Teleportation, no question. There are (at least) two things I truly hate in this world: cold weather and being separated by annoyingly large distances from the people I care about. Teleportation would solve both those problems.
Callie for President focuses on a seventh-grade student council election. Did you ever run for a school office?
No way! I was incredibly shy and awkward at that (and pretty much every other) age. It would never have occurred to me to run for office. Even now, I shudder at the thought.
Did you write the story specifically for Scholastic's Candy Apple imprint, or was it completed prior to its acceptance?
I wrote it specifically for Candy Apple. The imprint is the brainchild of a couple people at Scholastic whom I deeply respect, so I was really excited to contribute to it.
How far in advance - especially with your series – do you plot the ending? Do you tend to stick to your original ending?

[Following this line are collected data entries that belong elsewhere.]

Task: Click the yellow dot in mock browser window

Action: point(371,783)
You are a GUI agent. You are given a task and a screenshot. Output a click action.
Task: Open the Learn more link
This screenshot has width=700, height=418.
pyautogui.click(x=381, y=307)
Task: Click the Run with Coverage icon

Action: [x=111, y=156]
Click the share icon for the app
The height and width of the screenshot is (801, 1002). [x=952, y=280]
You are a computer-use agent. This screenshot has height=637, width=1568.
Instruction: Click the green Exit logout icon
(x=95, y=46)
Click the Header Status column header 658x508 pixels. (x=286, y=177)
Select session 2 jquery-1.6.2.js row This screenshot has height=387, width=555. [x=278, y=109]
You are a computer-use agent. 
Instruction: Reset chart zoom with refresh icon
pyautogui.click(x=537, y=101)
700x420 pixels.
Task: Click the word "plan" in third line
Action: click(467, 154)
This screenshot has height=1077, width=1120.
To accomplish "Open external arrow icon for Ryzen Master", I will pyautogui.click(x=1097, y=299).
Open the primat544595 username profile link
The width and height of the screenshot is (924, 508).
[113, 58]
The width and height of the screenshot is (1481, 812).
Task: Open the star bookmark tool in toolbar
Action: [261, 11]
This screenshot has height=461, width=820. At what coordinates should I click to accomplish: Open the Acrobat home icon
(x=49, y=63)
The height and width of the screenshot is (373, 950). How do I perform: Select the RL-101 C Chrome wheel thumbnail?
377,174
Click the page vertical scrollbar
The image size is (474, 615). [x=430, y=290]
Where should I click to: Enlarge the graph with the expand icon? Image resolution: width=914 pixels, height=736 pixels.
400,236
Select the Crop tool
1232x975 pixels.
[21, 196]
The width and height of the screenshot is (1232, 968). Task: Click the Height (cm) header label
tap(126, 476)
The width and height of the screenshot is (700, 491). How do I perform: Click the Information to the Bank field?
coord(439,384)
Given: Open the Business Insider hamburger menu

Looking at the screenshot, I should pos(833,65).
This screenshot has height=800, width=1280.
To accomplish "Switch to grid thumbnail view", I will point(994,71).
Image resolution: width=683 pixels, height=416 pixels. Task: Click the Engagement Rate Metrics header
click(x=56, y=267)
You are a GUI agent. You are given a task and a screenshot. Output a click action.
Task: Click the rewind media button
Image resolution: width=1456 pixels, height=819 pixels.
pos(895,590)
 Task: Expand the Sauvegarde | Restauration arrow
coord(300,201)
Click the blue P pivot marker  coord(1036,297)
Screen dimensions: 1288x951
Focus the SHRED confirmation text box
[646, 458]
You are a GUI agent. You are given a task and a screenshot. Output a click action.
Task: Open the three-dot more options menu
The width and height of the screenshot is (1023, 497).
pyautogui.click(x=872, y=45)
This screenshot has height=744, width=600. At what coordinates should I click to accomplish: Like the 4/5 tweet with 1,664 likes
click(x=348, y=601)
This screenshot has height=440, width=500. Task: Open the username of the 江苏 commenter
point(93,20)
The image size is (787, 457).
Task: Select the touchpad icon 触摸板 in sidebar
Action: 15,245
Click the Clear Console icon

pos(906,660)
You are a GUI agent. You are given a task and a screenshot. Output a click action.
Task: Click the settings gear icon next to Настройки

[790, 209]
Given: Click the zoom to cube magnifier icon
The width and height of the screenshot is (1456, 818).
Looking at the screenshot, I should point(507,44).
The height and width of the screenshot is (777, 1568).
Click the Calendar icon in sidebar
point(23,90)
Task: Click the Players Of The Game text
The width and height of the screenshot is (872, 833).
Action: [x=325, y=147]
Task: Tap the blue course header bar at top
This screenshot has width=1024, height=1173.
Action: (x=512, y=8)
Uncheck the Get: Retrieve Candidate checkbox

I try to plot the ending in detail from the beginning, but sometimes thing take an unexpected turn. Chasing Yesterday played out exactly as I had planned, but with the Seven Deadly Sins, I found myself going in a new direction after the fourth book. I think this is because that series was much more character-driven than Chasing Yesterday. As I got to know the characters better, they began to dictate the twists and turns of the storyline.
What can you tell us about your next trilogy?
This trilogy won't have a collective title, but the three books will be called SKINNED, CRASHED, and WIPED.
SKINNED comes out in September, and I'm already can't-catch-my-breath excited about it. It's a book I've wanted to write for a long, long time. I can't tell you exactly what it's about yet, but I figured that, as a hint, I would share some of the potential taglines my editor and I have been bouncing around:
If you can never die, can you ever truly live?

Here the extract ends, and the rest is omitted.